Organizations using Sliver for penetration testing or red teaming activities are particularly at risk. Those with shared Sliver deployments or those who allow operators to use personal browsers for Sliver management are also at increased risk due to the ease of exploitation via malicious links.
• linux / server: Monitor Sliver logs for unusual activity or unauthorized session creations. Use journalctl -u sliver to review logs for suspicious patterns.
journalctl -u sliver -f | grep -i "session created" • generic web: Monitor web traffic for requests containing malicious URLs that could trigger the vulnerability. Use curl to inspect the response of potentially malicious links.

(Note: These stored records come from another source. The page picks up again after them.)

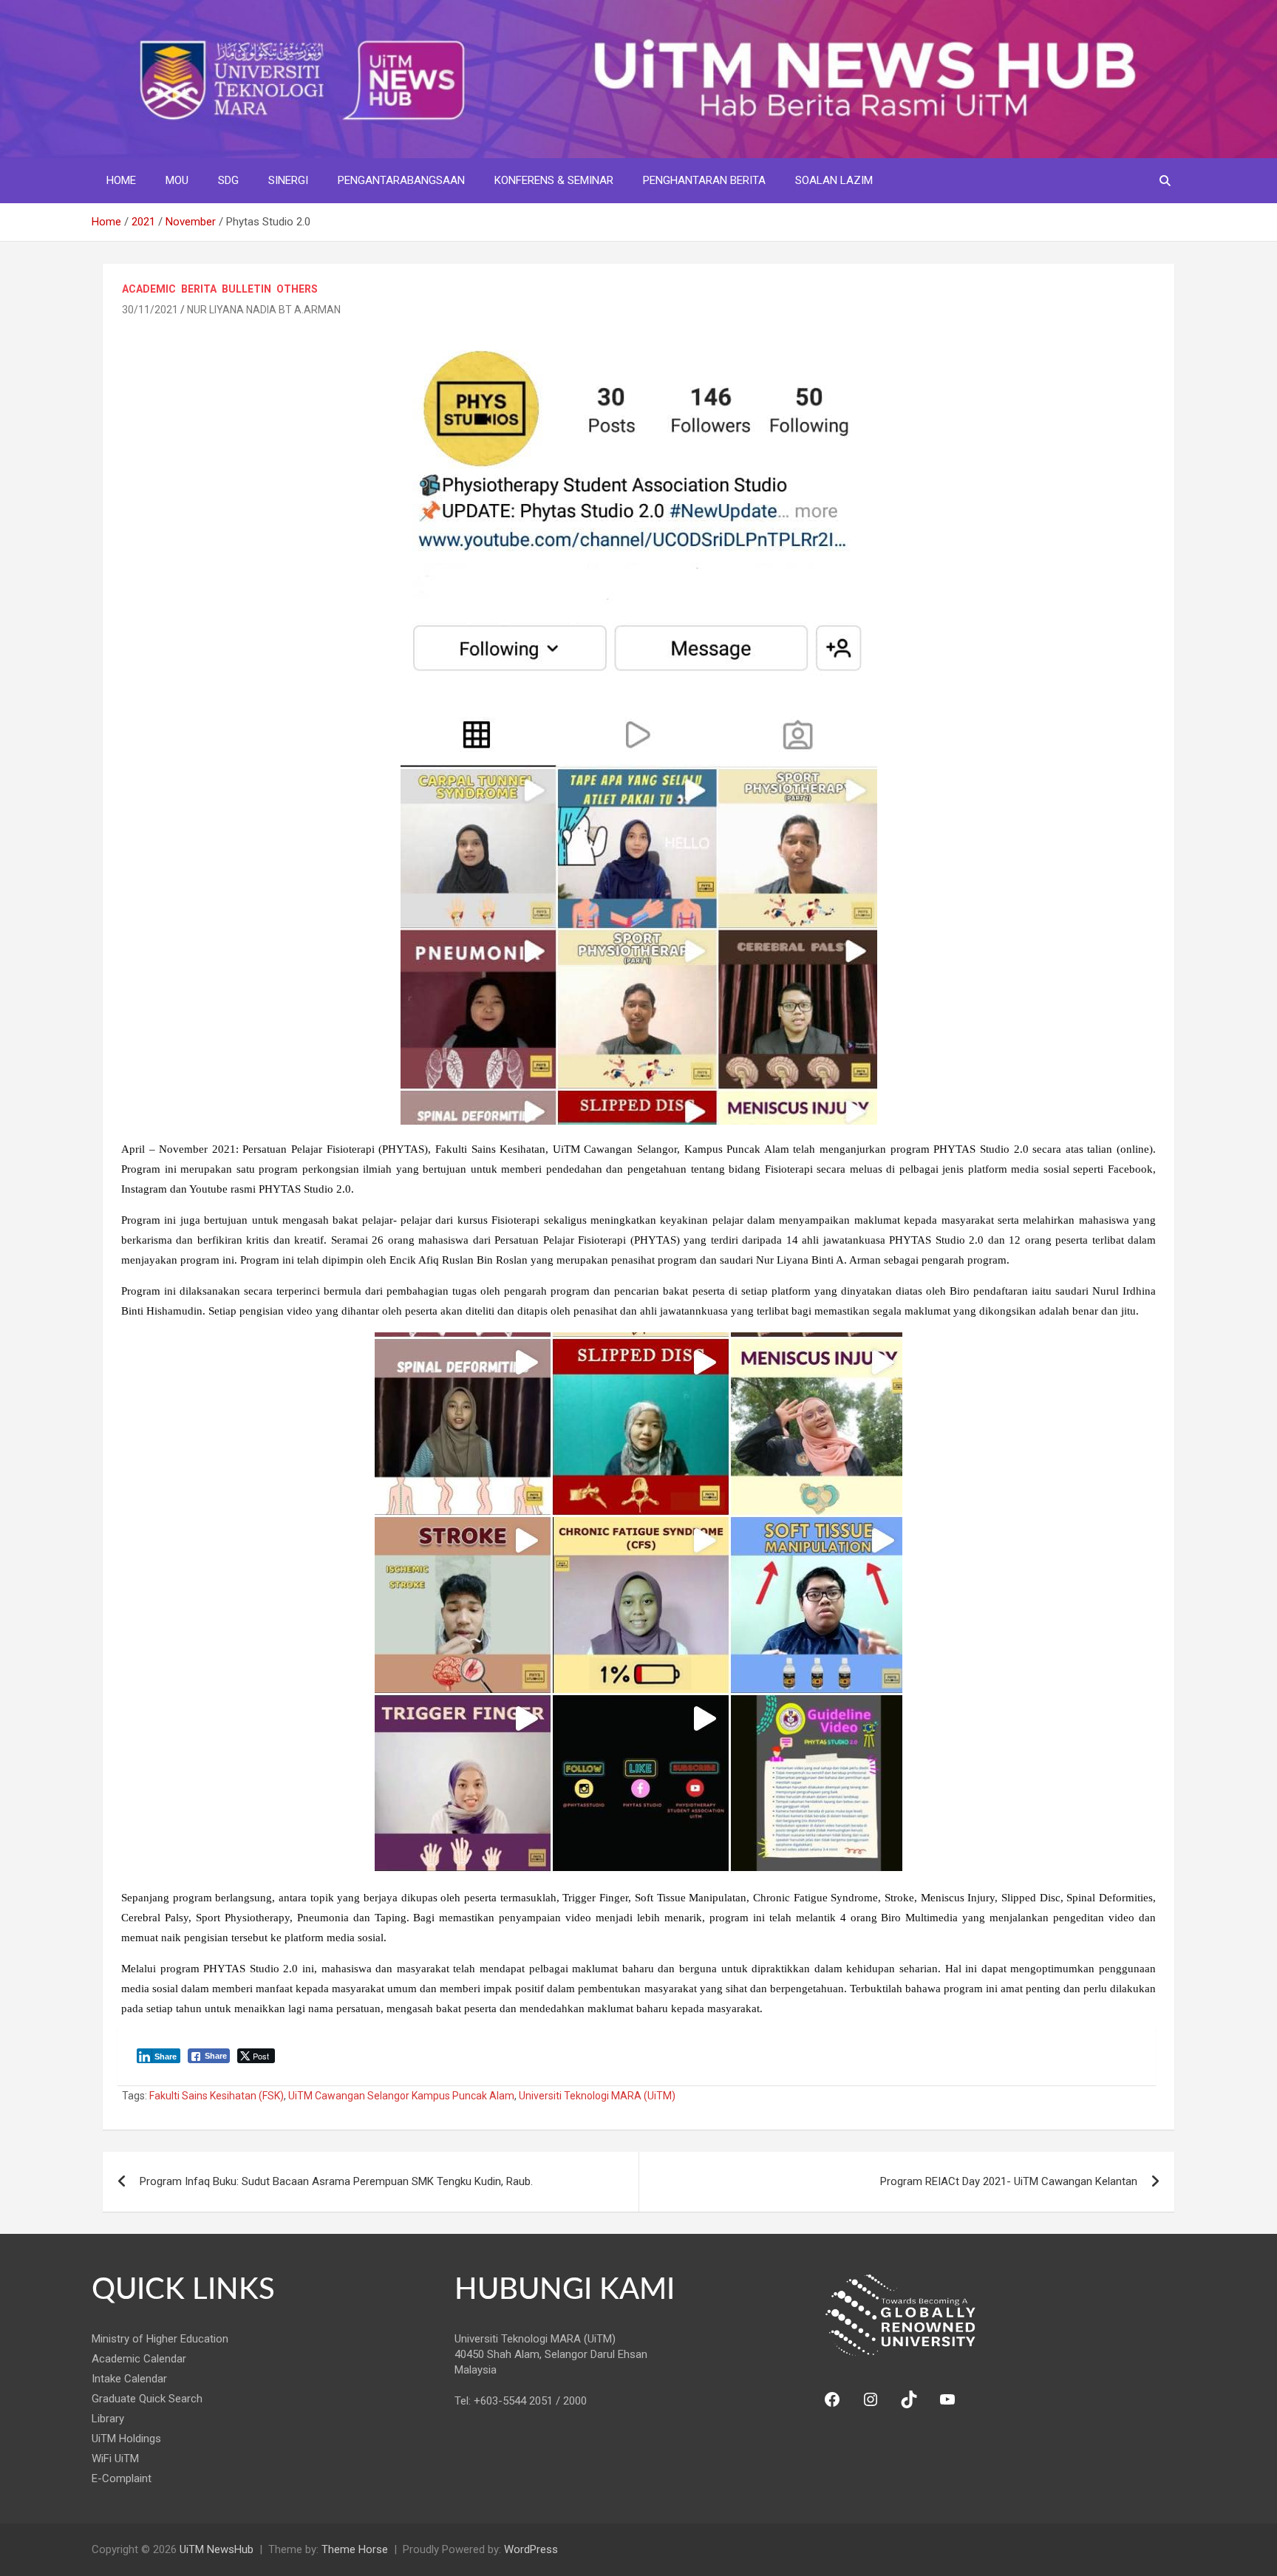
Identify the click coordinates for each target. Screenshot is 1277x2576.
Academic (149, 289)
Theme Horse (354, 2549)
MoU (177, 180)
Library (108, 2418)
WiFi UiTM (115, 2458)
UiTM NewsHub (216, 2549)
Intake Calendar (129, 2378)
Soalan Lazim (834, 180)
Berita (199, 289)
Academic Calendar (139, 2358)
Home (121, 180)
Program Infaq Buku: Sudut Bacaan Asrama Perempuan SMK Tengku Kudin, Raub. (336, 2181)
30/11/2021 (150, 310)
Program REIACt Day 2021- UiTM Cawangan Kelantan (1008, 2181)
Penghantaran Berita (704, 180)
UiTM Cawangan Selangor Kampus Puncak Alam (401, 2096)
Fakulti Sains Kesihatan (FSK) (216, 2096)
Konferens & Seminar (553, 180)
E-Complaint (121, 2478)
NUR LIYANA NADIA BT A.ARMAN (264, 310)
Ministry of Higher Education (160, 2338)
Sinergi (288, 180)
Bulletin (246, 289)
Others (297, 289)
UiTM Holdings (126, 2438)
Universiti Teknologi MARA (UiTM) (597, 2096)
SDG (228, 180)
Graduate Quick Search (147, 2398)
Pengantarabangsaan (401, 180)
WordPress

curl -I <malicious_url>• go: Examine Sliver binaries for modifications or suspicious code. Use go build -gcflags="-m" sliver to see memory allocation patterns.
disclosure
Exploit Status
EPSS
0.02% (5% percentiel)
CISA SSVC
The primary mitigation for CVE-2026-34227 is to immediately upgrade Sliver to version 1.7.4 or later. If upgrading is not immediately feasible, consider isolating vulnerable Sliver instances from external networks to prevent exposure to malicious links. While a direct workaround is unavailable, implementing strict browser security policies and user awareness training to prevent clicking suspicious links can reduce the risk. After upgrading, verify the fix by attempting to trigger a session takeover with a known malicious link – it should fail.
Actualice Sliver a la versión 1.7.4 o posterior. Esta versión corrige las vulnerabilidades de CORS inseguro y la interfaz MCP no autenticada, evitando el acceso remoto no autorizado y la posible exfiltración o destrucción de datos.
Kwetsbaarheidsanalyses en kritieke waarschuwingen direct in uw inbox.
CVE-2026-34227 is a critical vulnerability in Sliver versions ≤ 1.7.4 that allows an unauthenticated attacker to silently take control of all active C2 sessions via a malicious link.
If you are using Sliver version 1.7.4 or earlier, you are vulnerable to this attack. Immediately assess your environment and prioritize upgrading.
The fix is to upgrade to Sliver version 1.7.4 or later. If upgrading is not immediately possible, isolate vulnerable instances and implement browser security policies.
While no public exploits are currently known, the simplicity of the attack vector suggests a high probability of exploitation. Monitor your environment closely.
Refer to the official Sliver project's security advisories for the most up-to-date information and guidance: [https://github.com/sliver-team/sliver/security/advisories](https://github.com/sliver-team/sliver/security/advisories)
Upload je dependency-bestand en kom direct te weten of deze en andere CVEs jou raken.
Upload je go.mod-bestand en we vertellen je direct of je getroffen bent.